La Syrie est un cas d'école. Que disait Moscou avant l'intervention ? Nous allons repousser les terroristes, rétablir le gouvernement légal et sauvegarder l'intégrité de la Syrie tout en favorisant un consensus national. Petit à petit, les pièces se mettent en place et c'est exactement ce à quoi nous commençons à assister, à la virgule près. Quel changement par rapport aux simagrées occidentales où les effets de communication font maintenant office de politique...
Un rhinocéros qui dit ce qu'il fait et fait ce qu'il dit, qui avance inexorablement, sans grandes annonces mais d'un pas sûr. D'accord ou pas, Américains, Saoudiens, Turcs, Français et Qataris vont devoir s'y plier..."
La cinquantaine d'avions n'était pas suffisante pour mener la guerre à la fois contre les terroristes "modérés" (qu'ils soient qaédistes, Ahrar al-chamistes ou autres) et contre Daech. L'intervention russe avait pour but de rétablir le gouvernement, saucissonner la rébellion et (re)créer les conditions favorables en Syrie utile pour récupérer en temps voulu l'est syrien aux main de l'EI. Maintenant que la donne a été bouleversée dans la partie occidentale du pays (il a fallu deux mois de plus que prévu) et que de vraies négociations de paix peuvent aboutir, les Russes réduisent leur présence militaire.
  • Moscou réduit la voilure mais ne part pas
C'est l'aspect le plus important. En réduisant la présence des forces russes, Poutine réduit leur exposition à tout incident et rassure son opinion publique toujours traumatisée par le bourbier afghan. Ce faisant, il donne en passant une belle petite claque à Obama qui prédisait avec force effets de manche "un enlisement russe en Syrie" (Barack à frites se retrouve encore une fois le bec dans l'eau). Le Kremlin impose aussi le tempo aux pourparlers de Genève et amadoue l'opposition. Bref, le timing est parfait. Sans compter, cerise pas si petite que ça sur le gâteau, la démonstration de l'efficacité de l'équipement militaire russe, bénéficiant aux ventes d'armement.
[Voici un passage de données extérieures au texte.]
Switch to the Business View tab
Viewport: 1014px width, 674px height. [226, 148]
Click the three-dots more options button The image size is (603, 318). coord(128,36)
Tactiquement parlant, le retrait partiel ne change rien. Les combats dans l'ouest syrien, contre des groupes mobiles disséminés dans un mouchoir de poche, requéraient une réactivité très rapide (chasseurs, drones...) La guerre contre l'Etat Islamique ressemble à une guerre plus conventionnelle avec des positions établies, connues. Dans ce genre de combat, les missiles Kalibr tirés depuis la Caspienne ou la Méditerranée feront merveille, aidés par les bombardiers et les hélicoptères qui restent en Syrie. D'ailleurs, certains ont déjà été transférés vers la base d'Homs, plus proche du front contre Daech, et l'aviation russe vient de pilonner l'EI à Palmyre.
Sans compter que les bases, notamment la base permanente d'Hmeymim, sont prêtes à accueillir à tout moment le retour d'avions russes supplémentaires au cas où les choses déraperaient à nouveau. Comme le dit un officiel de la défense à Moscou : "Nous pouvons revenir quand nous le voulons".